This details several regression techniques I’ve found useful over time.
R Tutorial http://www.r-tutor.com/content/r-tutorial-ebook
Machine Learning A-Z, Kirill Eremenko and Hadelin de Ponteves Credit: Eremenko, Ponteves
R-bloggers, Sammy Ngugi https://www.r-bloggers.com/two-way-anova-in-r-exercises/
Analysis | # | Indpendent Vars | # | Dependent Vars |
---|---|---|---|---|
Chi square | 1 | Categorical | 1 | Categorical |
t-Test | 1 | Dichotomous | 1 | Continuous |
ANOVA | 1+ | Categorical | 1 | Continuous |
MANOVA | 1+ | Categorical | 2+ | Continuous |
Correlation | 1 | Dichotomous or Continuous | 1 | Continuous |
Multiple Regression | 2+ | Dichotomous or Continuous | 1 | Continuous |
Logistic Regression | 1+ | Categorical or Continuous | 1 | Dichotomous |
Smoke records student smoking habit. Exer denotes student exercise level.
Credit: R Tutorials
library(MASS)
tbl = table(survey$Smoke, survey$Exer)
tbl
##
## Freq None Some
## Heavy 7 1 3
## Never 87 18 84
## Occas 12 3 4
## Regul 9 1 7
chisq.test(tbl)
## Warning in chisq.test(tbl): Chi-squared approximation may be incorrect
##
## Pearson's Chi-squared test
##
## data: tbl
## X-squared = 5.4885, df = 6, p-value = 0.4828
Since p-value is greater than 0.05, do not reject null hypothesis that smoking habit is independent of the exercise level of students.

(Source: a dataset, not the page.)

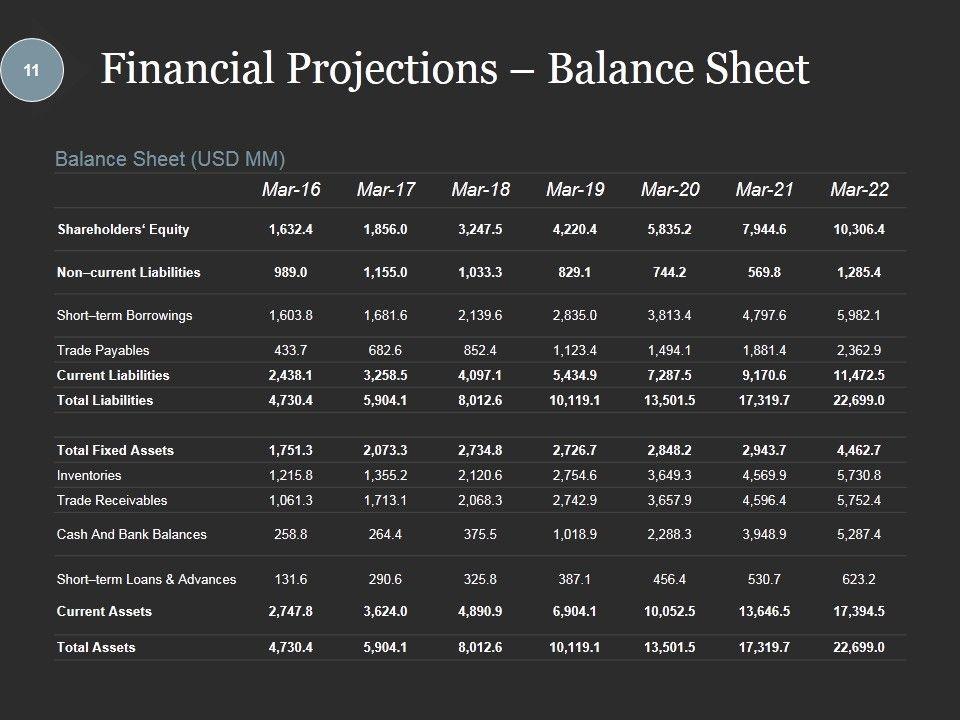Click the Inventories row label
This screenshot has width=960, height=720.
click(89, 475)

t-tests allow the comparison of two means.
Here, looking for an interval estimate of the difference of population means. immer refers to the barley yield from 1931 and 1932 for the sames field. paired refers to a paired t-test.
Credit: R Tutorials
library(MASS)
head(immer)
## Loc Var Y1 Y2
## 1 UF M 81.0 80.7
## 2 UF S 105.4 82.3
## 3 UF V 119.7 80.4
## 4 UF T 109.7 87.2
## 5 UF P 98.3 84.2
## 6 W M 146.6 100.4
t.test(immer$Y1, immer$Y2, paired = TRUE)
##
## Paired t-test
##
## data: immer$Y1 and immer$Y2
## t = 3.324, df = 29, p-value = 0.002413
## alternative hypothesis: true difference in means is not equal to 0
## 95 percent confidence interval:
## 6.121954 25.704713
## sample estimates:
## mean of the differences
## 15.91333
The 95% confidence interval for the difference in means of the barley yields is between 6.12 and 25.7.

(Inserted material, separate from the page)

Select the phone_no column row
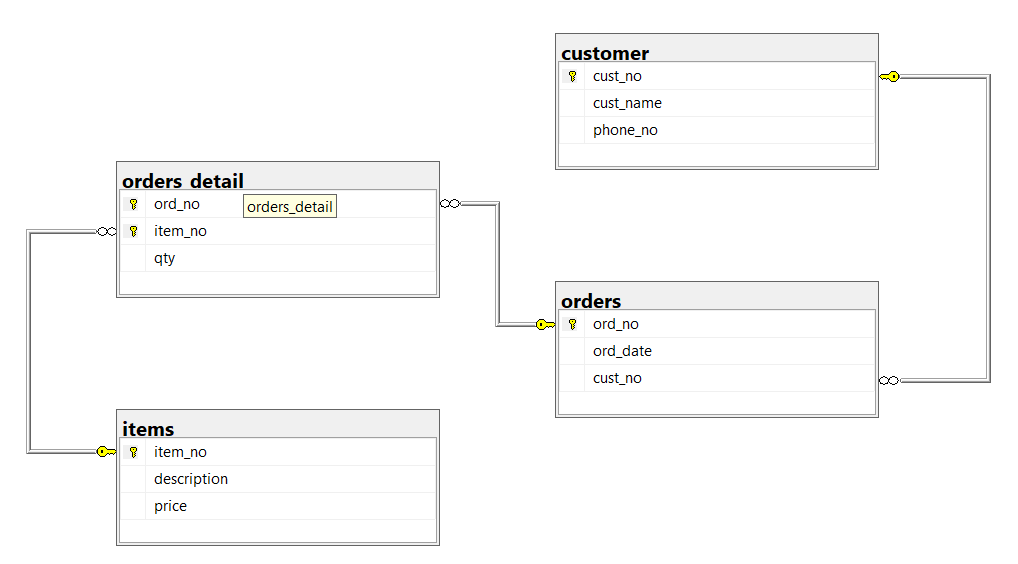The height and width of the screenshot is (564, 1018). click(625, 130)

While t-tests allow the comparison of means between two groups, ANOVA allows the comparison of even more. So, more than one independent variable and one dependent variable: what affects the DV? Are there real differences between the means of the groups or is the variation not statistically significant? ANOVA generates the F statistic. Consider typically an a = 0.5 for statistical significance. A p value < a means there is a statistically significant difference. R^2 is the percent explained by the independent variable for the difference.
Credit: R-bloggers
library(car)
moth.experiment = read.csv("moth-trap-experiment.csv", header = TRUE)
# put number of moths on log scale
no.of.moth.log = log(moth.experiment$number.of.moths)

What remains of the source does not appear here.